You’ll play a key role in developing intelligent workflows, experimenting with emerging technologies, and contributing to innovative AI research while receiving guidance and support to grow into a specialist role.
Key Responsibilities
- Develop and improve AI workflows, including data preprocessing, rule generation, and interpretability pipelines.
- Work with diverse datasets (CSV, Excel, JSON, XML), applying encoding, imputation, and feature engineering techniques.

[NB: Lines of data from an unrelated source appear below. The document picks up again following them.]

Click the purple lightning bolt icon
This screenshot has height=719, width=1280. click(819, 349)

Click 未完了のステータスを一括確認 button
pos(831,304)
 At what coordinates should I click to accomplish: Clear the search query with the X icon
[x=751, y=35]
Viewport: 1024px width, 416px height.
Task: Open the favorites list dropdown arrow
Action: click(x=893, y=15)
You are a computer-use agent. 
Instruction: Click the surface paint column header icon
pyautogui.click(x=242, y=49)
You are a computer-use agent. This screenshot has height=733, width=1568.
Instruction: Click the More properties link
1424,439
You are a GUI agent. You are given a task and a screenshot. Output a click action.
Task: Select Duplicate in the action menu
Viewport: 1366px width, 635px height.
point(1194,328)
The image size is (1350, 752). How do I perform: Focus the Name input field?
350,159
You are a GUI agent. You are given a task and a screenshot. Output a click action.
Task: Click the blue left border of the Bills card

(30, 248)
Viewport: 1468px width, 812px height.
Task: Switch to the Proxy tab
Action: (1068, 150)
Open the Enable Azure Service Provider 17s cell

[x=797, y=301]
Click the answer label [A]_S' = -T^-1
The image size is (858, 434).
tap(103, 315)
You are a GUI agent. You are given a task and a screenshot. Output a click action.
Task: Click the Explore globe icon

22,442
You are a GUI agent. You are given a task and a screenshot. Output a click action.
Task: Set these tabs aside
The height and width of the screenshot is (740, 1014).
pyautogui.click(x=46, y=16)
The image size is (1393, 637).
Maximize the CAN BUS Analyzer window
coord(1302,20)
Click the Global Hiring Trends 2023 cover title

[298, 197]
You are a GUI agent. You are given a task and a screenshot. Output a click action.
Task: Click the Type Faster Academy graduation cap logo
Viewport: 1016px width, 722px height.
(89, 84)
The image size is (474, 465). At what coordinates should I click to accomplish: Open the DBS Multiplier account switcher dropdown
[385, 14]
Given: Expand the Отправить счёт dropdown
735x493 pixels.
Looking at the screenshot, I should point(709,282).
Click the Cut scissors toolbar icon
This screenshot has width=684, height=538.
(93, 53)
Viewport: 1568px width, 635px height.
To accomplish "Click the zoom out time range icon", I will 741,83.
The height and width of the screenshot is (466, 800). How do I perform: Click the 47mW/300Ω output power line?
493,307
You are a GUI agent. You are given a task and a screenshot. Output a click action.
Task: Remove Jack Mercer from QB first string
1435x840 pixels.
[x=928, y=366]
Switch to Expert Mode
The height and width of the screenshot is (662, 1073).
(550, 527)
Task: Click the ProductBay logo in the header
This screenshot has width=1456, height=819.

- Explore integrations between symbolic AI approaches and large language models (LLMs).
- Contribute to the design of end-to-end AI/ML pipelines, ensuring scalability and reproducibility.
- Support database and systems development for efficient knowledge discovery.
- Collaborate with colleagues to ensure research and development efforts translate into real-world applications.
- Produce clear documentation and share knowledge across the team.
Required Skills & Experience
- A Master’s degree in Computer Science, Data Science, Artificial Intelligence, or a related discipline.
- Strong proficiency in Python and common data science libraries (e.g., Pandas, NumPy, scikit-learn).
- Solid understanding of data preprocessing, feature engineering, and pipeline automation.
- Familiarity with relational databases and schema design.
- Excellent research and problem-solving skills, with the ability to experiment and test new approaches.
- Strong communication skills and experience with collaborative tools (e.g., Git workflows).
Desirable Skills
- Exposure to inductive logic programming, symbolic AI, or hybrid ML-symbolic methods.
- Familiarity with cloud platforms (AWS, GCP, Azure) or containerisation (Docker).
- Knowledge of knowledge graphs or rule-based reasoning frameworks.
- Interest in applying AI to domains such as healthcare, finance, or customer behaviour.
This is a fantastic opportunity for a motivated Masters graduate who wants to make an impact in applied AI, while developing expertise in both symbolic reasoning and machine learning within a collaborative, forward-thinking environment.